In 1886, at the age of sixteen, she defied Kansas marriage laws by entering a "free marriage" outside state and church authority with Edwin C. Walker two decades her elder. She protested the power that sanctioned marriages gave husbands over their wives' property, identity, and body. Harman was convicted for breaking the Kansas Marriage Act of 1867 and served prison time when she refused to pay court costs. The case's publicity made her a national icon for women's sexual freedom and spurred other feminists to debate age of consent and marital rape.[2][3]

As the case's influence spread, Lucifer rode a wave of new subscribers to become America's pulpit for sex radicalism. Harman became more active in the paper's publication upon her release in 1887. The next year, she established an anarchist publication, Fair Play, which she published sporadically with her husband over the next two decades. She concurrently assisted her father with Our New Humanity and the American Journal of Eugenics, which subsided with his death in 1910.[2]

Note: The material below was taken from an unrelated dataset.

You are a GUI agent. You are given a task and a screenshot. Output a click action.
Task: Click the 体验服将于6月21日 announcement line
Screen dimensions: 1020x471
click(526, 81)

Outside of publishing, Harman continued to pursue sex activism. She had a child in 1893 under terms that made her a "free mother". Harman made her husband, Walker, commit in writing to providing his portion of support for the daughter. Harman and Walker lived separately for most of their marriage. She became the president of the British Legitimation League, which campaigned to legitimize nonmarital sex and preserve property and inheritance rights to their children, in 1897. Harman wrote for the league's journal and spoke against age of consent laws for their restriction of women's rights. Her advocacy brought her international recognition.[2] In 1898, Harman was arrested for obscenity charges, along with George Bedborough.[4]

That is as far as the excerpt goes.